Goal -
Gather every line of the material below that contains the word "Find", matching its capitalization exactly.

--- start Data for the task ---

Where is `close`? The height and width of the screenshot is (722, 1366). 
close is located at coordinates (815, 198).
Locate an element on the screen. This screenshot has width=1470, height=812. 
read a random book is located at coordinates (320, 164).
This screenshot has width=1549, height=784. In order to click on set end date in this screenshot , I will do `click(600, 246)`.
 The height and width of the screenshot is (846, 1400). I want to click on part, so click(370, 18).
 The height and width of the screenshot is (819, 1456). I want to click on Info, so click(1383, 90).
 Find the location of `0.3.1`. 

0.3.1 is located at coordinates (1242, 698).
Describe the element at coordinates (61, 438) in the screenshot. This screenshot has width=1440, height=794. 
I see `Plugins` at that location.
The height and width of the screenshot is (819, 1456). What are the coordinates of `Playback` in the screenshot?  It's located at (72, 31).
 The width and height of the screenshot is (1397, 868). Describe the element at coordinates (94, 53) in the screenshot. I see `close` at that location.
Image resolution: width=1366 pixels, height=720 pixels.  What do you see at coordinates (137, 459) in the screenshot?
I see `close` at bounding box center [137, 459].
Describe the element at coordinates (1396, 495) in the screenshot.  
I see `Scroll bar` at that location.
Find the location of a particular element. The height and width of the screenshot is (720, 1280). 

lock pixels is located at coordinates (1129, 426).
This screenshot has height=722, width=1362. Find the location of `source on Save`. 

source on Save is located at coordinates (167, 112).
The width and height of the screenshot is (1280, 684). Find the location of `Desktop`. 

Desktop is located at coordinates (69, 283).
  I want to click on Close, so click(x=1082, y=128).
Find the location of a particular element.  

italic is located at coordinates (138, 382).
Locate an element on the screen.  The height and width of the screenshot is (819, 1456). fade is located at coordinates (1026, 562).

--- end Data for the task ---

Output for this exercise -
 Find the location of `0.3.1`. 
Find the location of a particular element. The height and width of the screenshot is (720, 1280). 
This screenshot has height=722, width=1362. Find the location of `source on Save`. 
The width and height of the screenshot is (1280, 684). Find the location of `Desktop`. 
Find the location of a particular element.  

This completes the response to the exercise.